What people do not know is that tea drinking has not only exploded in this country, but has given rise to a new category of self-help books. Behind all those miracle tea diets and beaucoup antioxidants lurks a real threat: the serious tea drinker. Each of us probably knows a serious tea drinker, and we need to reach out to these people, let them know they are not alone, and help them continue to accommodate their tea habit in a healthy way. This post will share some of the most common symptoms. Do not be surprised if you recognize yourself.
Drinking tea alone: This is one of the greatest pleasures of life. A gift to the self and the spirit.

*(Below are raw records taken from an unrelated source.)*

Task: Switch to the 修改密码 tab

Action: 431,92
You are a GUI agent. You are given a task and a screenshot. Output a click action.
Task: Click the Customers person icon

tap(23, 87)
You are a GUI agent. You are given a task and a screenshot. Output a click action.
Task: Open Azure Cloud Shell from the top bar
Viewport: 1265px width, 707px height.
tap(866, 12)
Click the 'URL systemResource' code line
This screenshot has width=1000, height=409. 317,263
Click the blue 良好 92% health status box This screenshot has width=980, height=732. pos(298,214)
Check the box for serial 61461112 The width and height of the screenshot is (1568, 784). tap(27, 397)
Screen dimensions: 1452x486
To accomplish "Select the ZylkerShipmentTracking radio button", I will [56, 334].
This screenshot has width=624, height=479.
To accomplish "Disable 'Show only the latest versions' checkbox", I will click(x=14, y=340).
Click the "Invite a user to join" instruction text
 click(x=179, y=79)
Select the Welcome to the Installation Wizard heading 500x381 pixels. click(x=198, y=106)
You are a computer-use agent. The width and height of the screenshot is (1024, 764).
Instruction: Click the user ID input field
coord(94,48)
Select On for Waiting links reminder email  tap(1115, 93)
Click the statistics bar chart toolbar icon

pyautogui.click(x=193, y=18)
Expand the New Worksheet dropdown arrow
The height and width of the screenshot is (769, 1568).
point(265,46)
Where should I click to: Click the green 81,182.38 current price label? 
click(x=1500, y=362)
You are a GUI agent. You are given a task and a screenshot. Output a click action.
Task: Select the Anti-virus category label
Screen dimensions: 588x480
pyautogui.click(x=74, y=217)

Encouraging others to drink with them: This behavior goes back for centuries. During times of great joy or great sorrow, tea with friends makes it better, whatever it is. Nevertheless, all serious tea drinkers can be observed . . .
Hiding and hoarding special tea: You may know a tea drinker – not you, of course – who purchases very, very special tea and then hides it until special guests come over. Historically, this behaviour is well-documented, and led to one of the newest discoveries in the exotic world of tea. (It is only a matter of time before it is acknowledged that Pue’rh was unplanned. A poor tea drinker, not unlike your friend, spent the entire month’s rice budget on tea. In a fit of guilt, the special tea was hastily compacted into a heavy clay vessel and buried under the oxcart, only to be discovered by dam builders fifty years later.) Hiding and hoarding is closely related to:
Possession of many kinds of tea: Novices try one tea, get comfortable with the W+3T formula, and branch out. . . sometimes to the point of forgetting the law of diminishing returns. While one wag said that “Freedom is the absence of choice,” another noted that “Variety is the spice of life.” Suddenly, the simple morning Oolong is followed by a jasmine at lunch, a nice spicy black, like Margaret’s Hope or Golden Lion’s Paw before dinner, and a Morning Dew before bedtime. This variety causes:
Drinking Tea 24/7: and liking it. There is slight danger that the serious tea-drinker will become a monumental bore – not unlike some wine drinkers – if he/she loses sight of the fact that tea is a gift for, and of, the self.
Obsession with and purchase of accessories: Tea drinkers often get hooked on their first cup. It is a powerful realization that a good cup of tea is like a warm hug. Soon they want MORE. That plastic Ronald MacDonald mug works, but does it feel like a dear, warm friend in the hand? No. This obsession always starts the same way . . . just two beautiful cups. Then, it’s a beautiful cast iron or glass or clay pot. And then, it’s a travel tea set, and soon, they are talking just like every other tea accessory junkie out there. “I promise to quit right after I get one of those exquisite little wooden spoons and a gorgeous little vessel for the strainer. Gotta have those.” Indeed, at the rate you’re going, you will be forced to open a tearoom within five years so you can use all the tea toys you have purchased.
How many of the symptoms do you have?
[photo credits: main post image by Dirty Laundry; Tea Alone by Mackeson; Tea Collection by Polka Dot Mittens; all at www.flickr.com]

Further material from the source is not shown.